Kim et al. (2013) confirmed that none of the affected members in the family reported by Kottlors et al. (2010) (family 2 of Kim et al. (2013)) had motor neuron dysfunction or cognitive impairment. Family member IV9 underwent a muscle biopsy, which showed atrophic fibers, central nuclei, and rimmed vacuoles characteristic of inclusion body myopathy.
Molecular GeneticsIn a family with IBMPFD (family 2, originally reported by Kottlors et al. (2010)) in which mutations in VCP (601023) and other myopathy-related genes had been excluded, Kim et al. (2013) detected a missense mutation in the HNRNPA1 gene (164017.0001) that substituted a valine for a highly conserved aspartate that is centered in a motif, the prion-like domain (PrLD), conserved in multiple human paralogs of the HNRNP A/B family. The mutation was predicted to enhance prion-like behavior of the motif.

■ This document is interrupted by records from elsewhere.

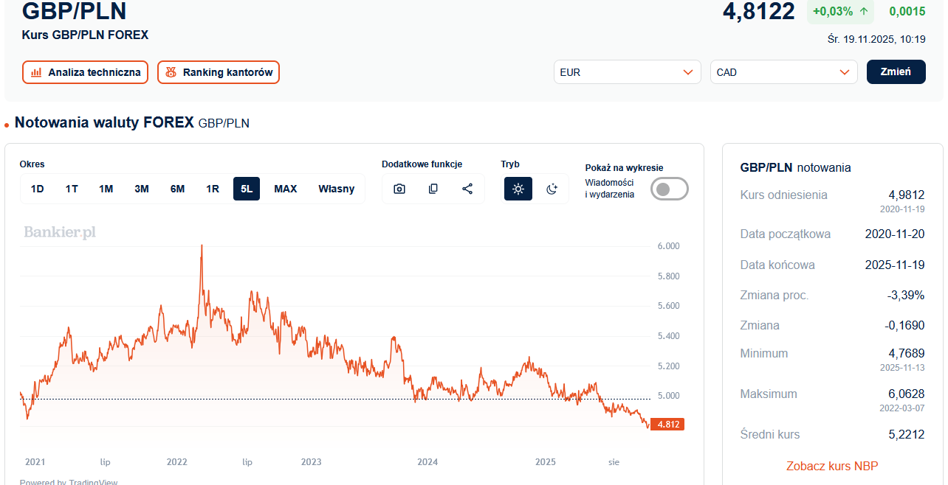Open the Zobacz kurs NBP link
Screen dimensions: 948x485
tap(832, 466)
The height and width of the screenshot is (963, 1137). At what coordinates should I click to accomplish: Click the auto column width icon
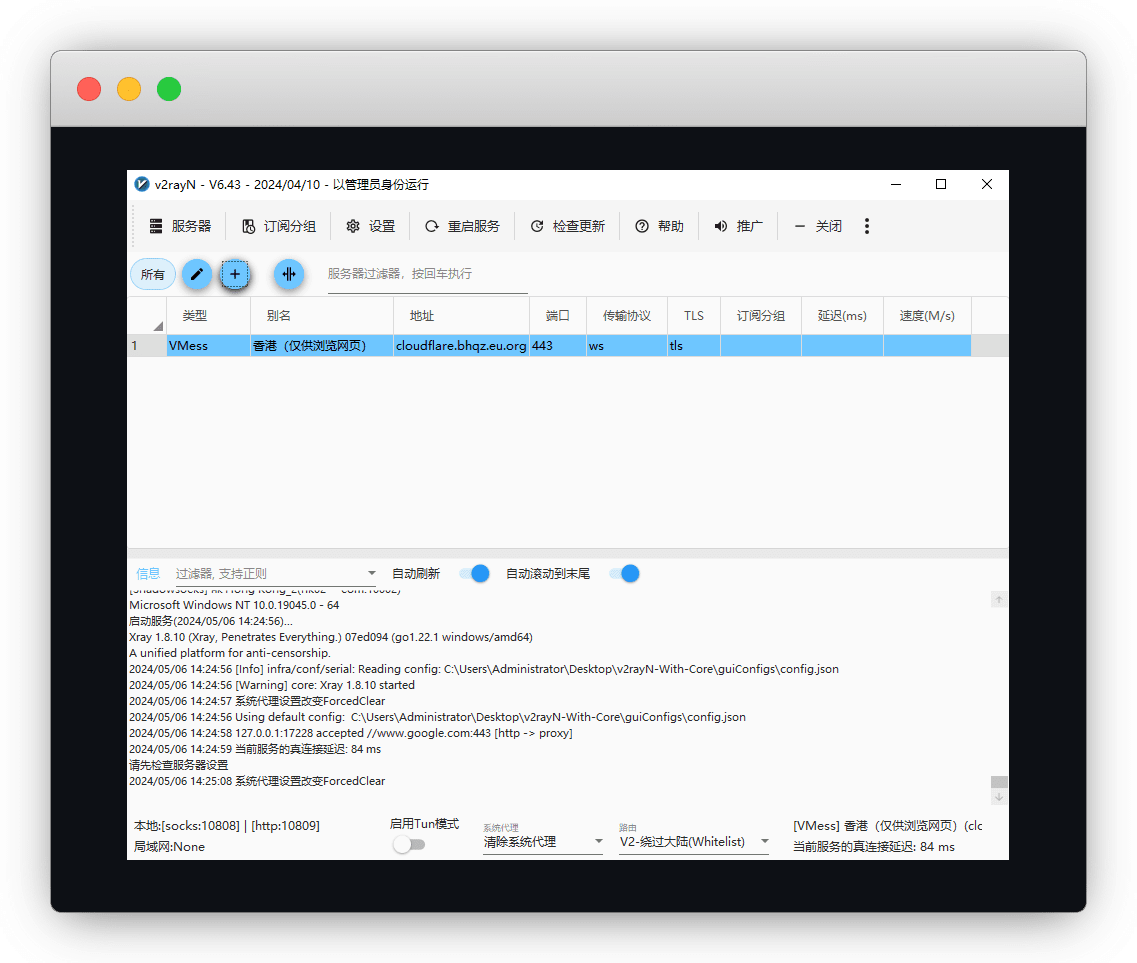pos(289,274)
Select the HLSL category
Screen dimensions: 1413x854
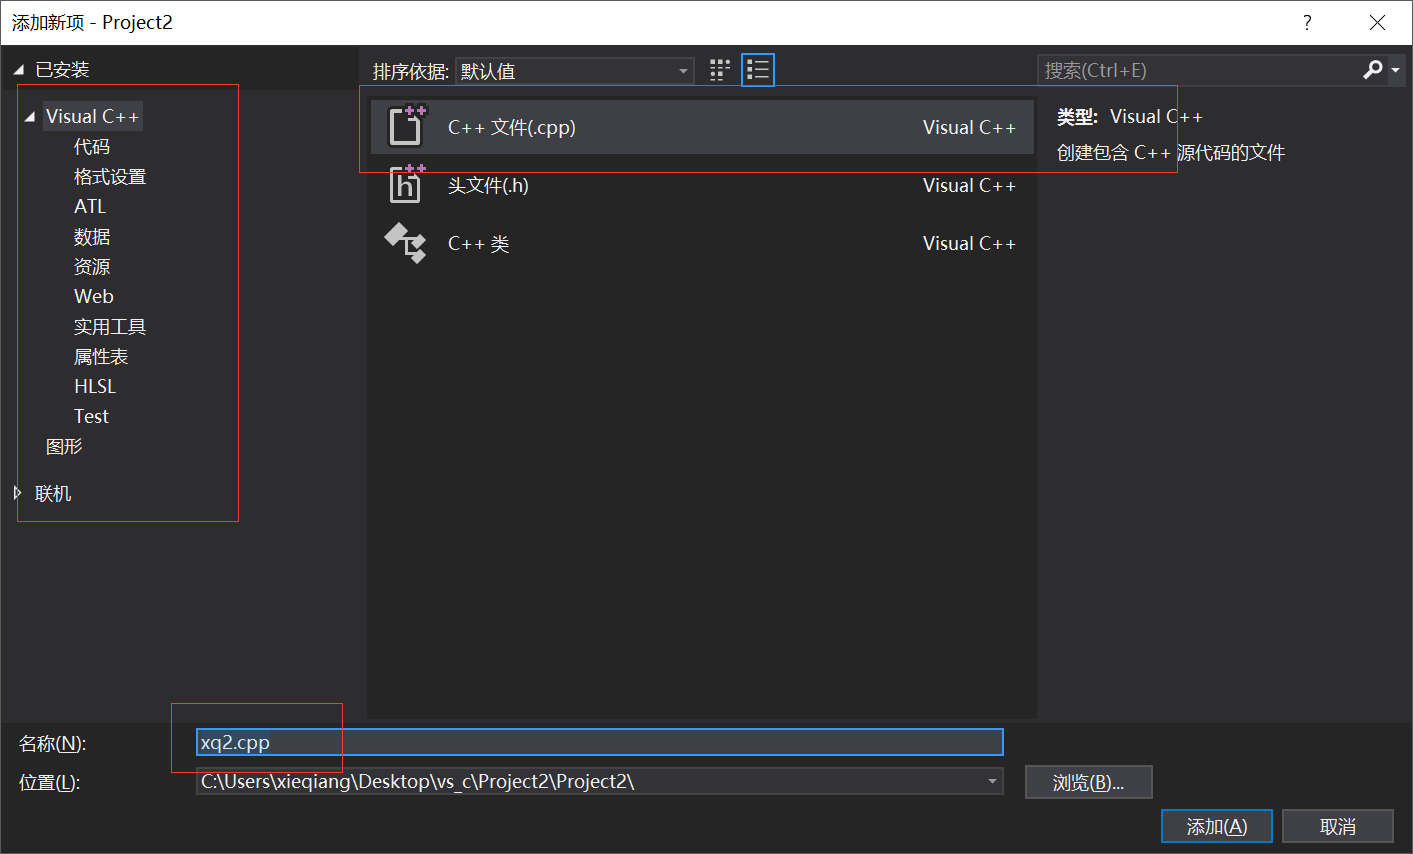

By sequencing coding exons of the HNRNPA1 gene, Le Ber et al. (2014) failed to identify pathogenic mutations in a cohort of 17 unrelated French patients with sporadic or familial occurrence of multiple system proteinopathy manifest as frontotemporal lobar degeneration (FTLD) and/or amyotrophic lateral sclerosis (ALS) that segregated with Paget disease of bone (PDB), and/or inclusion body myositis (IBM). No mutations were found in 60 probands with FTLD or FTLD/ALS. By sequencing the prion-like domain of the HNRNPA1 gene, Seelen et al. (2014) also failed to identify any nonsynonymous mutations in 135 patients with familial ALS, 1,084 patients with sporadic ALS, 68 patients with familial FTLD, 74 patients with sporadic FTLD, and 31 patients with sporadic IBM. All patients were from the Netherlands. The findings of both studies suggested that mutations in HNRNPA1 are a very rare cause of this spectrum of diseases.